#### Information shown
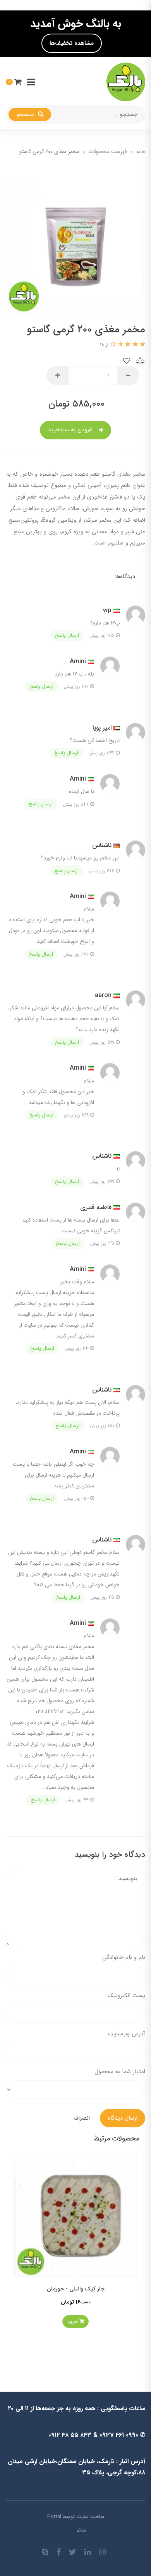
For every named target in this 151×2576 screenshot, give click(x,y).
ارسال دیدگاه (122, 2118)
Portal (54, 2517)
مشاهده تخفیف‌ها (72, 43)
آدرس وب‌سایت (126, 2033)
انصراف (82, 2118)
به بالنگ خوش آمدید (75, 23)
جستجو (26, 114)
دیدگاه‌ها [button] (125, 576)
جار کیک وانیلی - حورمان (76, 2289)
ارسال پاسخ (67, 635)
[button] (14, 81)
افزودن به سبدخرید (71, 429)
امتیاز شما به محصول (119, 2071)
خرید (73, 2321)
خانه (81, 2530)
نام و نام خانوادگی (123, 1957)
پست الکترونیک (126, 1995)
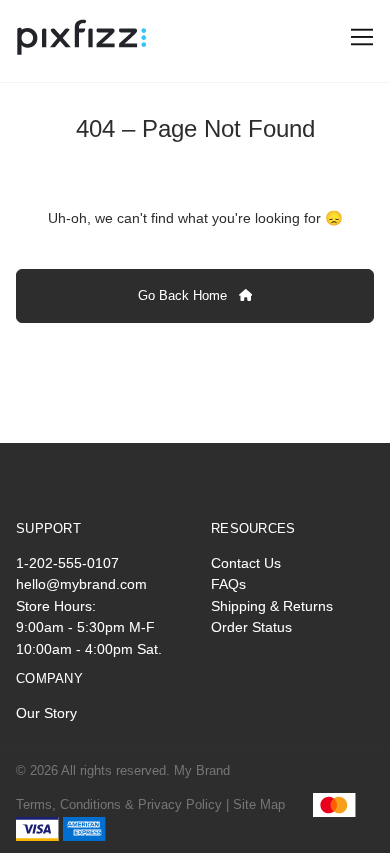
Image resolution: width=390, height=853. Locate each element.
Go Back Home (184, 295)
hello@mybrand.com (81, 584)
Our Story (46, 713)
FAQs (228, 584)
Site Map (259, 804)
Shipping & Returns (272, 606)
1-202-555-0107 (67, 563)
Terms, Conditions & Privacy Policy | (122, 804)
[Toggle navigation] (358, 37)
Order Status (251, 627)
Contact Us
########
#### Information shown
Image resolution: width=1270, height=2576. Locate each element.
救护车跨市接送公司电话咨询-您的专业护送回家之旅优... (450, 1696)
########
#### Information shown
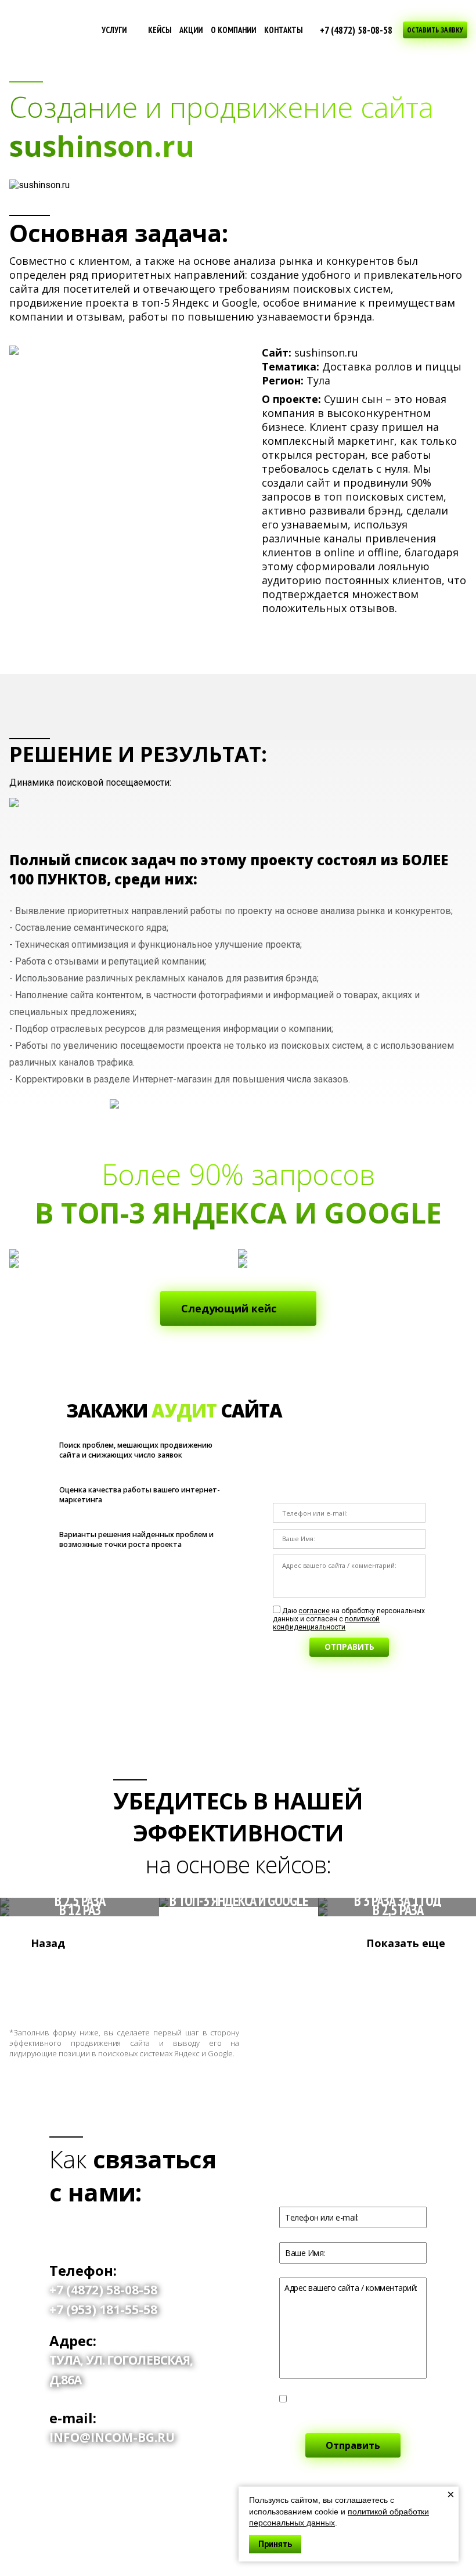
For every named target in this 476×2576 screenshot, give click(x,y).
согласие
########
# Activity
Within the listing above, give again exactly every line from the line with "For every named target in this 151×2576" through the line with "پست الکترونیک (126, 1995)", both included, and no other line.

# Solved exercise
For every named target in this 151×2576 screenshot, give click(x,y).
ارسال دیدگاه (122, 2118)
Portal (54, 2517)
مشاهده تخفیف‌ها (72, 43)
آدرس وب‌سایت (126, 2033)
انصراف (82, 2118)
به بالنگ خوش آمدید (75, 23)
جستجو (26, 114)
دیدگاه‌ها [button] (125, 576)
جار کیک وانیلی - حورمان (76, 2289)
ارسال پاسخ (67, 635)
[button] (14, 81)
افزودن به سبدخرید (71, 429)
امتیاز شما به محصول (119, 2071)
خرید (73, 2321)
خانه (81, 2530)
نام و نام خانوادگی (123, 1957)
پست الکترونیک (126, 1995)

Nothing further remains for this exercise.